'model.eval()' vs 'with torch.no_grad()'

Hi,

These two have different goals:

  • model.eval() will notify all your layers that you are in eval mode, that way, batchnorm or dropout layers will work in eval mode instead of training mode.
  • torch.no_grad() impacts the autograd engine and deactivate it. It will reduce memory usage and speed up computations but you won’t be able to backprop (which you don’t want in an eval script).
290 Likes

Thank you very much for your quick and clear explanation.

Hey, this implies I should definitely do "model.eval" while validating.

And, if memory and speed are not constraints; "torch.no_grad()" can be ignored. Right?

2 Likes

Ahh with torch.no_grad() you’ll have much higher speeds and can use larger validation batch sizes so it’s useful if not recommended

2 Likes

Why do something that takes 5x more memory (the 5 here is for the example, not actual number in practice) and is slow, if you can just add one extra line to avoid it?
@Naman-ntc using torch.no_grad() is actually the recommended way to perform validation !

29 Likes

yeah alright I meant to write “if not compulsory” :sweat_smile:

Thank you for the explanation!

Does torch.no_grad() also disable dropout layers?

4 Likes

So why is torch.no_grad() is not enabled by default inside model.eval() function? Is there a situation where we want to compute some gradients when in evaluation mode? Even if that’s the case, it seems like no_grad() method should be made an optional argument to eval(), and set to True by default.

32 Likes

@kasperfred No it does not.

@michaelklachko Some user can have a use case for this. The problem with doing this I guess is that no_grad is a context manager to work with the autograd engine while eval() is changing the state of an nn.Module.

10 Likes

Hello, do you know how exactly the eval mode affect the dropout layer in the test?
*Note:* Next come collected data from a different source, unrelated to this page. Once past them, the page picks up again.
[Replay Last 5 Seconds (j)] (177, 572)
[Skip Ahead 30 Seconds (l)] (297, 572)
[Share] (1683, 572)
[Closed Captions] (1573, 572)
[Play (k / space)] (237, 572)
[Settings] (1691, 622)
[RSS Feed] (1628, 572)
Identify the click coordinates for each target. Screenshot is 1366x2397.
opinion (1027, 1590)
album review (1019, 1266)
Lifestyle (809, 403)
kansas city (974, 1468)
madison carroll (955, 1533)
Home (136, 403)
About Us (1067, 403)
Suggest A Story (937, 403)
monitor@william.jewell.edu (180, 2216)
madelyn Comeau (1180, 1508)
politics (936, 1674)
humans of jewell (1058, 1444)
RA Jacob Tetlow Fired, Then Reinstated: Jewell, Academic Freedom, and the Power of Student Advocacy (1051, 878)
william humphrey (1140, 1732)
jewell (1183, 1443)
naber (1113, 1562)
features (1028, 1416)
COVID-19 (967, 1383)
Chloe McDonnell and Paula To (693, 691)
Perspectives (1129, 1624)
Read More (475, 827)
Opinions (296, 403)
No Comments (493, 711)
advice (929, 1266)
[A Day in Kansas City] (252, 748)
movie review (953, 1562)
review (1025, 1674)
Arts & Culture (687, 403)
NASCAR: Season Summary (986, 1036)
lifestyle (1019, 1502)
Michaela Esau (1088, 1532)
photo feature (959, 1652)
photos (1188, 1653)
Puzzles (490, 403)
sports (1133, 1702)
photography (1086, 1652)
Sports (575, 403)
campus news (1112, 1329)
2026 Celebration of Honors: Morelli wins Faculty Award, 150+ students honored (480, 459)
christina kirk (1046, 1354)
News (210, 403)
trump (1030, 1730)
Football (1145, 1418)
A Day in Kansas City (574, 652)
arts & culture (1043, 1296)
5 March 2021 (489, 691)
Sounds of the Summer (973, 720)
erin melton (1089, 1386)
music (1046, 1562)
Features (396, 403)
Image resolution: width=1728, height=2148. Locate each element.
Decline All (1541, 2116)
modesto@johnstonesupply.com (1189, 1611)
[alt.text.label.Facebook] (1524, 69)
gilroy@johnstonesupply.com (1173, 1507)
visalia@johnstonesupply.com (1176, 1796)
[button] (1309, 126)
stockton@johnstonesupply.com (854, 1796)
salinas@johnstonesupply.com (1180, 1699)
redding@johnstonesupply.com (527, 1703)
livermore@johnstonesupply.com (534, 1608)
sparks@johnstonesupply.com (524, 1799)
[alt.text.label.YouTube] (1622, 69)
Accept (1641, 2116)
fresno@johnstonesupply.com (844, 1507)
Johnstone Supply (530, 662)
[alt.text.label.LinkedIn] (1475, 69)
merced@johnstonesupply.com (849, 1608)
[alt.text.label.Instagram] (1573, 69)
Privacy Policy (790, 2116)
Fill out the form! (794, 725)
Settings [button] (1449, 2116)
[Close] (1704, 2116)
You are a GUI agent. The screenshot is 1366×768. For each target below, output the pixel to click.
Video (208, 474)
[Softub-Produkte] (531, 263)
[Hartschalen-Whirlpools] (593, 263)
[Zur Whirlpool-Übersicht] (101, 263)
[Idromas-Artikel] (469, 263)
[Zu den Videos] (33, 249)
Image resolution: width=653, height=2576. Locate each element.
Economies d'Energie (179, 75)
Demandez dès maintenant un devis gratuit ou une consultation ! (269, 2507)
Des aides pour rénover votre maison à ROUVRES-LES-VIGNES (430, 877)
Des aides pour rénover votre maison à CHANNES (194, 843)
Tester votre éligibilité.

What are the differences of the dropout behavior between the eval and training mode?

During eval Dropout is deactivated and just passes its input.
During the training the probability p is used to drop activations. Also, the activations are scaled with 1./p as otherwise the expected values would differ between training and eval.

drop = nn.Dropout()
x = torch.ones(1, 10)

# Train mode (default after construction)
drop.train()
print(drop(x))

# Eval mode
drop.eval()
print(drop(x))
31 Likes

Thanks a lot. Your answer is the same as what I thought.

Could someone please confirm whether this means that you handle evaluating and testing similarly? In both cases you set the model to .eval() and use with torch.no_grad()? (A bit more explanation as to why we treat them similarly is also welcome; I am a beginner.)

2 Likes

In Dropout documentation, it says the probability p is used to drop activations. At the same time, the activations not be dropped are scaled with 1/(1-p), I am not sure why it uses 1/(1-p) as a factor to scale the activations, could you give some explanation?

Have a look at this post for an example why we are scaling the activations.
Note that the p in my explanation refert to the keep probability not the drop probability.

4 Likes

Thanks for your explanation, now I am clear about that

hi, are you sure bn and dropout work in eval model? I think bn and dropout work in trainning mode, not working in validation and test mode.

Hi,

There is no such thing as “test mode”.
Only train() and eval().
Both bn and dropout will work in both cases but will have different behaviour as you expect them to have different behaviours during training and evaluation. For example, during evaluation, dropout should be disabled and so is replaced with a no op. Similarly, bn should use saved statistics instead of batch data and so that’s what it’s doing in eval mode.

7 Likes

You might want to modify your response as it can easily confuse readers. Your comment says “batchnorm or dropout layers will work in eval model instead of training mode.” I think you wanted to write eval mode, not eval model.